[Part.2] Crawling with Python! Click the web page to move!

at first

Oops! Recently, I'm Jesse (I'm from Human Wolf J ~ ♪) with only 15 reverse cats! The continuation of the last time has been completed, so it's open to the public! If you like, read from the previous one (https://qiita.com/Jessica_nao_/items/b9f38a4413e424e3e585)!

Thing you want to do

There is only one URL, but I wanted to extract all the data from the table, which has 20 pages of 100 items each, at once. I got the selenium webdriver to do my best! Oh, as the tag says, I'm using Python3!

Crawling x scraping with Python and Selenium!

--Part2: This page! I used Chrome Webdriver to click on an element in the page to move it! The data was saved as csv ~.

Contents

--First, I prepared a function mkFN that creates a file name. --Save the web page source to a text file. Only this, the behavior is different between the first page and the second and subsequent pages, so I wrote the repetition in one function gettxt2! On the page I wanted to gather information on, I could go to the next page by pressing the link that says "Next"! --Next, trimming. --Finally, I saved it in a csv file! I was careful that I had to start a new line for each item / loaded file!

Reflection

I think it was pretty smart to have a function to create a file name! Lol

Since the part to write the file has appeared many times, this is also

sample.py


 def mkFile():

I thought it would have been better to paste the process below into this and divide it into functions.

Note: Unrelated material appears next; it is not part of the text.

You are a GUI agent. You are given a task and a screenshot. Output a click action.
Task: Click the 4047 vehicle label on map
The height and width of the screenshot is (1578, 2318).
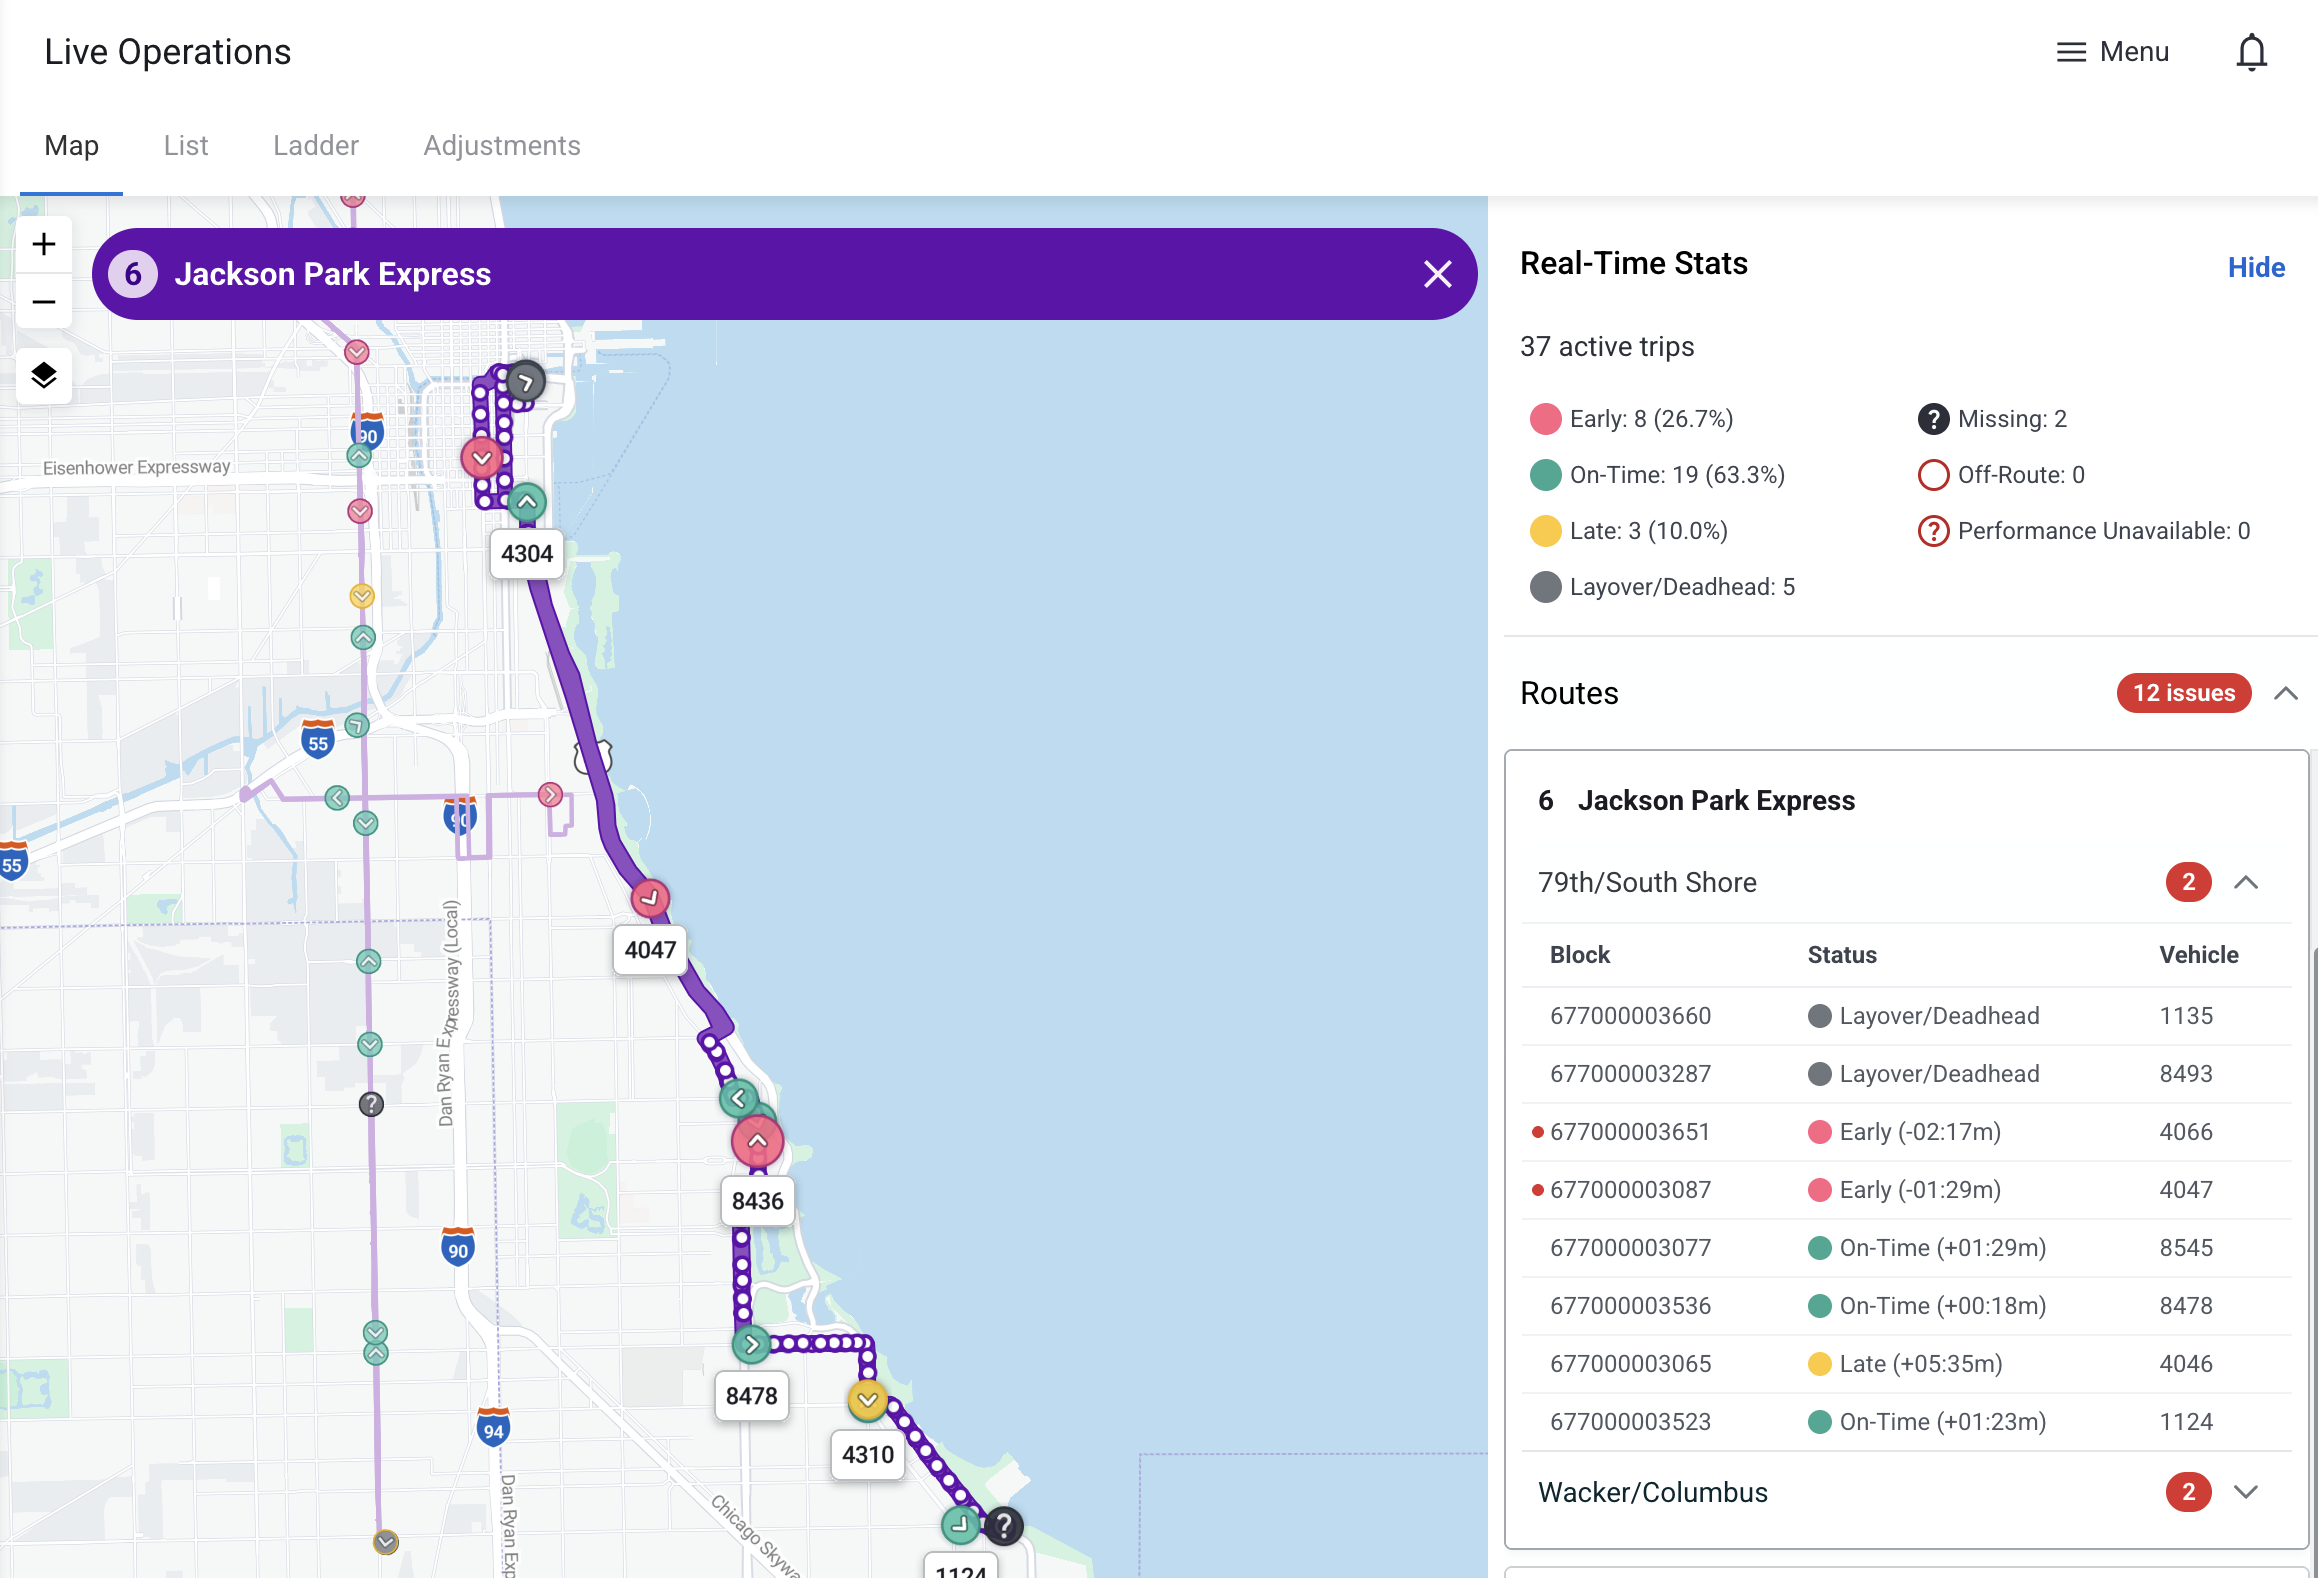pyautogui.click(x=650, y=950)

Also, I think this is probably the most stumbling block, It will take some time to load the page, so be sure to take a break! This is ↓↓

sample.py


 sleep(3):

Don't forget to import sleep from time first because you have a break!

Deliverables

sample.py


import re
from selenium import webdriver
from time import sleep

#I thought it would be better to open it with excel, so Shift_I went to JIS once,
#Are there any characters that cannot be displayed? I don't know, but I gave up because I got an error.
mojicode = "utf8"

def mkFN(cnt,typeindex):
    types = [
        ["sample_", ".txt"],
        ["trimmed_", ".txt"],
        ["fin_", ".csv"],
    ]
    cntstr = str(cnt)
    if len(cntstr) == 1:
        cntstr = "0" + cntstr
    ans = "data/"
    ans += types[typeindex][0] + cntstr + types[typeindex][1]
    return ans

def gettxt2(cnt):
    url = "https://www.sample.com"
    path = "/Users/sample/Downloads/chromedriver"
    fn0 = "data/sample"
    fn1 = ".txt"
    
    driver = webdriver.Chrome(path)
    driver.get(url)
    sleep(3)
    output = driver.page_source
    filename = mkFN(0,0)
    with open(filename,"w",encoding=mojicode) as f:
        f.write(output)
    print(filename + ": done.")

    #Does it seem like you have to initialize it again?
    output = driver.page_source
    sleep(3)

    for i in range(1,cnt):
        element = driver.find_element_by_link_text("Next")
        element.click()
        sleep(3)
        output = driver.page_source

        filename = mkFN(i,0)
        with open(filename,"w",encoding=mojicode) as f:
            f.write(output)
        print(filename + ": done.")


def trimming(cnt):
    filename = mkFN(cnt,0)
    filename2 = mkFN(cnt,1)
    with open(filename) as f:
        contents = f.read()
    regexen = [
        r'<tbody><tr class="jsgrid-row">',
        r'</td></tr></tbody></table></div><div class="jsgrid-pager-container"',
    ]
    #The plural of index is indices
    indices = [0,0]

    for i in range(0,2):
        matchObj = re.search(regexen[i],contents)
        indices[i] = matchObj.start()
    rslt = contents[indices[0]:indices[1]]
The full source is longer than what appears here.